Justice hob den Blick und sah sich um. „Ja. Die Rosen, die Mom gepflanzt hat, stehen kurz vor der Blüte.“
Sie ging über den breiten staubigen Weg, der rechts und links von hellen Steinen gesäumt war. Der betörende Duft der Rosen lud sie dazu ein, ihn tief in sich aufzunehmen.
Der Rosengarten lag direkt hinter dem Ranchhaus. Die große steinerne Terrasse führte in die Küche und das geräumige Wohnzimmer. Wie oft hatte Maggie frühmorgens am Küchentisch gesessen, ihren Kaffee genossen und in den Garten geschaut, den Justices Mutter so geliebt hatte! Die kreisförmigen Beete waren mit ganz unterschiedlichen Rosenarten bepflanzt. Justices Mutter hatte diesen Teil der Ranch in ein wunderbares Frühlings- und Sommerwunder verwandelt. Jetzt würde es nicht mehr lange dauern, und die ganze Pracht würde wieder duften und erblühen.
Als Maggie hörte, wie er hinter sie trat, drehte sie sich um. Das Sonnenlicht reflektierte auf den Fenstern des Hauses. Rechts neben ihnen stand immer noch die Steinbank, und aus der Nähe hörte Maggie das Plätschern des Springbrunnens, der vor langer Zeit in der Mitte des Gartens errichtet worden war.
Justice sah sie eindringlich an.
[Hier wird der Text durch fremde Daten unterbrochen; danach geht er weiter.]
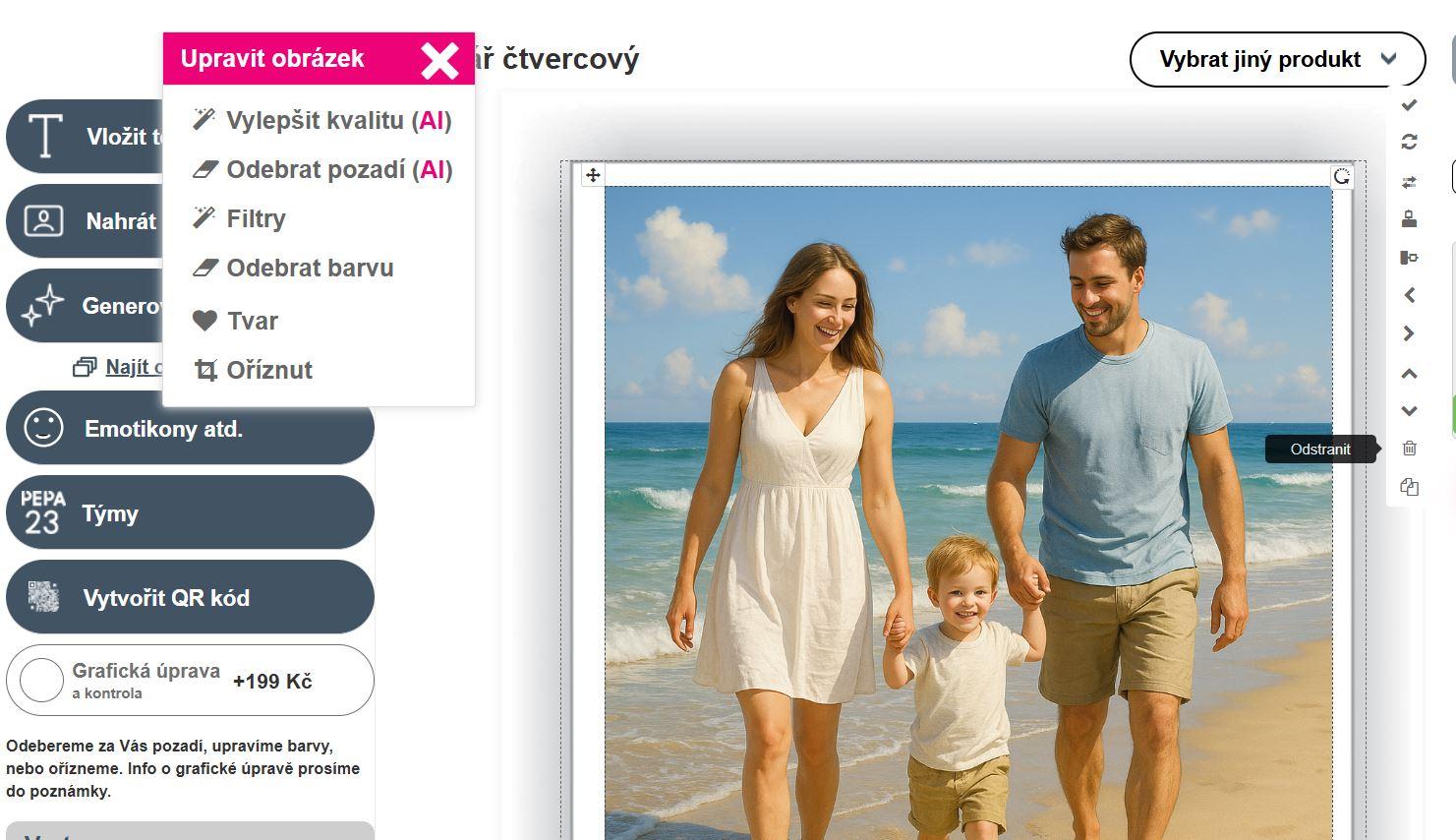Click the left chevron in right toolbar
Screen dimensions: 1456x840
pyautogui.click(x=1409, y=295)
Es war nicht das erste Mal, dass sie sich fragte, was er wohl dachte. Was sah er in ihr? Bedauerte er ihr schwieriges Verhältnis genauso sehr wie sie? Sie überlegte, ob er sie als ein Teil dieses Lebens betrachtete, ob sie zu seiner Geschichte gehörte. Oder hätte er die gemeinsame Zeit mittlerweile am liebsten aus seinem Gedächtnis verstrichen?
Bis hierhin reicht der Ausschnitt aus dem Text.